Windows Azure Root Certificate Migration

As part of our ongoing commitment to security we are making a change to our SSL certificate chain that will require a small number of customers to take action before April 15th, 2013. Windows Azure currently uses the GTE CyberTrust Global Root and beginning on April 15th, 2013 will migrate to the Baltimore CyberTrust Root. The new root certificate uses a stronger key length and hashing algorithm which ensures we remain consistent with industry-wide security best practices.  If your application does not accept certificates chained to both the GTE CyberTrust Global Root and the Baltimore CyberTrust Root, please take action prior to April 15th, 2013 to avoid certificate validation errors. While we seek to minimize the need for customers to take specific action based on changes we make to the Windows Azure platform, we believe this is an important security improvement. The Baltimore CyberTrust Root can be downloaded from https://cacert.omniroot.com/bc2025.crt.

To learn more about our commitment to security in Windows Azure please visit our Trust Center. For more information on the April 15th, 2013 root certificate migration please see the details below.

Background

The Windows Azure platform APIs and management portal are exposed to customers over the SSL and TLS protocols, which are secured by certificates. For example, when you visit the Windows Azure Management Portal (https://manage.windowsazure.com), the “lock” icon in your browser lets you know that you are visiting the legitimate website – not the website of an impostor. The same mechanism protects all of our SSL-based services such as Windows Azure Storage and Service Bus.

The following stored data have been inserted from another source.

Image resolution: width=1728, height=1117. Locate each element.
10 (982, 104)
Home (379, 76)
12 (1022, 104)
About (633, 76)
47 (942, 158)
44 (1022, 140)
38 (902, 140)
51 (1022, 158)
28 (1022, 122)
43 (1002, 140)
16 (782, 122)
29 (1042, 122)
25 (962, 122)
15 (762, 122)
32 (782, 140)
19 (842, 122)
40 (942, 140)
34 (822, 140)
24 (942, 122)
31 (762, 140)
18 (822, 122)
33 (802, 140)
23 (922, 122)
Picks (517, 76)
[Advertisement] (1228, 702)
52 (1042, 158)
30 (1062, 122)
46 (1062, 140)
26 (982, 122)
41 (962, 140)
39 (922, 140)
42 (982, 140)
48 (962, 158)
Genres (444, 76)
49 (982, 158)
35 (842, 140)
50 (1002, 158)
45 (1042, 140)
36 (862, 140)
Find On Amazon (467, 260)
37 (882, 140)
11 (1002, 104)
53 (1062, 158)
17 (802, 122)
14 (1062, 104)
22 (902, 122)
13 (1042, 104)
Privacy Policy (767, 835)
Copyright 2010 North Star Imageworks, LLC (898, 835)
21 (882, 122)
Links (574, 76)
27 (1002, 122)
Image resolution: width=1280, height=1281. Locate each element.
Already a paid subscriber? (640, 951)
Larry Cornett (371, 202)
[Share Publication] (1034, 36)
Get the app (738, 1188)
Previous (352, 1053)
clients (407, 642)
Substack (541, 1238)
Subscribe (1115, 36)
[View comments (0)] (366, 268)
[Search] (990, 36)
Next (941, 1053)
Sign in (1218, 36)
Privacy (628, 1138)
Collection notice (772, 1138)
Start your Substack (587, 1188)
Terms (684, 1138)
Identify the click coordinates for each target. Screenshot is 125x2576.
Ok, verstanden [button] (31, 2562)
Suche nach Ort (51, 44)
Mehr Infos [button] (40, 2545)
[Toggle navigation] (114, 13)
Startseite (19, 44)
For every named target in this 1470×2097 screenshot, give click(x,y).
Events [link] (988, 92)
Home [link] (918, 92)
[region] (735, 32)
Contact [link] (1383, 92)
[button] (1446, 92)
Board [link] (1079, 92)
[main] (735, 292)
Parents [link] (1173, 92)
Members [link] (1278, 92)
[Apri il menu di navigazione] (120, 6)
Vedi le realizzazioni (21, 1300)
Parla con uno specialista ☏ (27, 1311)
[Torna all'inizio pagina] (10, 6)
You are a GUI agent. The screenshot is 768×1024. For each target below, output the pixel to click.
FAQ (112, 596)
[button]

Applications that call these services implement their own certificate validation checks – the equivalent of the test that your browser uses to verify the certificate before showing the “lock” icon.  The details of these checks vary per application.  These checks often include validation of the root certificate in the certificate chain against a trusted root list.  Currently, Windows Azure uses SSL/TLS certificates that chain to the GTE CyberTrust Global Root. For example, at the time of this writing, the following certificate chain secures the Windows Azure Management Portal:                  

     

What is Changing?

All of the SSL/TLS certificates exposed by the Windows Azure platform are being migrated to new chains rooted by the Baltimore CyberTrust Root. We are making this change to stay up to date with industry-wide security best practices for trusted root certificates. The new root certificate uses a stronger key length and hashing algorithm. The migration process will begin on April 15th, 2013 and take several months for all services to complete the migration. We expect to continue to use the Baltimore CyberTrust Root for the foreseeable future, however, as part of our commitment to security we will continue to make changes as industry security standards and threat mitigations evolve.

 Customer Impact

The Baltimore CyberTrust Root is widely trusted by a number of operating systems including Windows, Windows Phone, Android and iOS, and by browsers such as Internet Explorer, Safari, Chrome, Firefox, and Opera. We expect that the vast majority of customers will not experience any issues due to this change. However, some customers may experience certificate validation failures if their custom applications do not include the Baltimore CyberTrust Root in their trusted root lists. Customers with such applications must modify these applications to accept both the Baltimore CyberTrust Root and the GTE CyberTrust Global Root. We advise our customers to make this change no later than April 15th, 2013, as the majority of Windows Azure platform services will begin the migration process on that date. Customers who do not have the Baltimore CyberTrust root in their trusted root lists and do not take the prescribed action will receive certificate validation errors, which may impact the availability of their services.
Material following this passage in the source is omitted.